The definition may differ according to country, but from what you say the UK definition is:

  1. if they have a positive lab test
  2. if they have a positive rapid test
  3. if they have the clinical signs

I'm not saying that. I'm saying that some countries will use one or more of the above. I understand for example that some countries will ONLY include a positive lab test in their figures, even if they are already dead with apparent corona (though post-mortem results will be added, if they exist). And that some countries have a system of rapid test first then lab test later

That makes it hard to compare.....

then these unknown cases are not considered in any way, when for example we calculate our % fatality rate for flu, which is what many people use to compare with the COVID fatality rate

Depends. There are PLENTY of studies estimating annual infection incidence for flu. E.g., around 10%.

www.ncbi.nlm.nih.gov/pmc/articles/PMC5934309/

AIR the elderly are less likely to get it in the UK, because of vaccination and because of reduces social contact.

Clearly if you take the annual deaths of say 80+ from flu and divide by 10% (infection rate) of the population 80+, you get a good estimate for the infection fatality rate for that, and say, the risk of going to see Granny while you have the flu.

If we take that there are 13 million under 18s, and say 13 (or something like that, AIR) deaths from flu from the same, then we can clearly see that flu is not a life-threatening disease to the under 18s.

We can quickly come up with approximate death risks from infection from flu by age by looking at the annual flu death stats reported by ONS and comparing to population and using a reasonable estimate for annual infection incidence.

Flu overwhelmingly afflicts 80+, coronavirus skews considerably younger but still doesn't bother children to any relevant degree.

NewAccountForCorona · 12/04/2020 22:09

Thx bimbleboo Smile - most of the time I can be distanced and pragmatic about this and then every so often it hits me like a train and I'm simultaneously furious and gutted.
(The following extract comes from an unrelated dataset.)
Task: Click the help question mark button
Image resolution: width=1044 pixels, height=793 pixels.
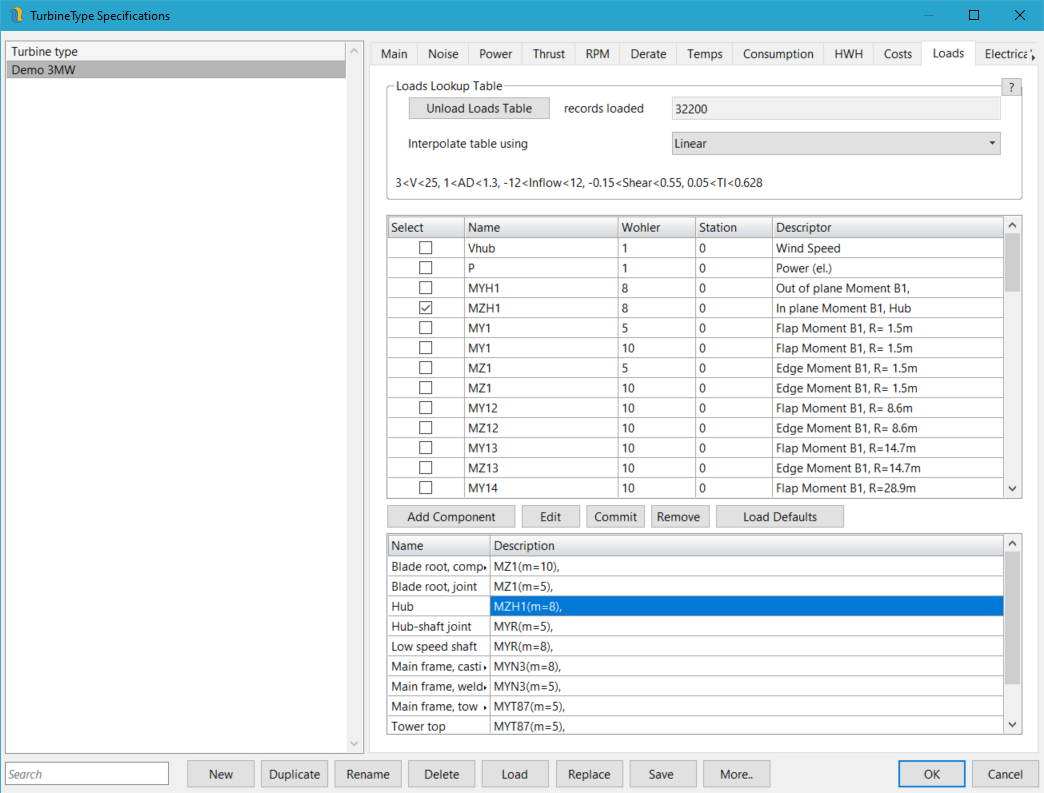Action: click(x=1011, y=88)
But this isn't the thread, I should go and rant on the many other non-factual threads, there's loads of choice!

Chicchic, I'm just a lay person reading links, sorry, though I have a scientific background so I can usually follow links. Much of my understanding comes from two front line medical and one academic relative with whom I'm having a parallel conversation. I'm assuming everyone is a lay person with an interest in facts and figures.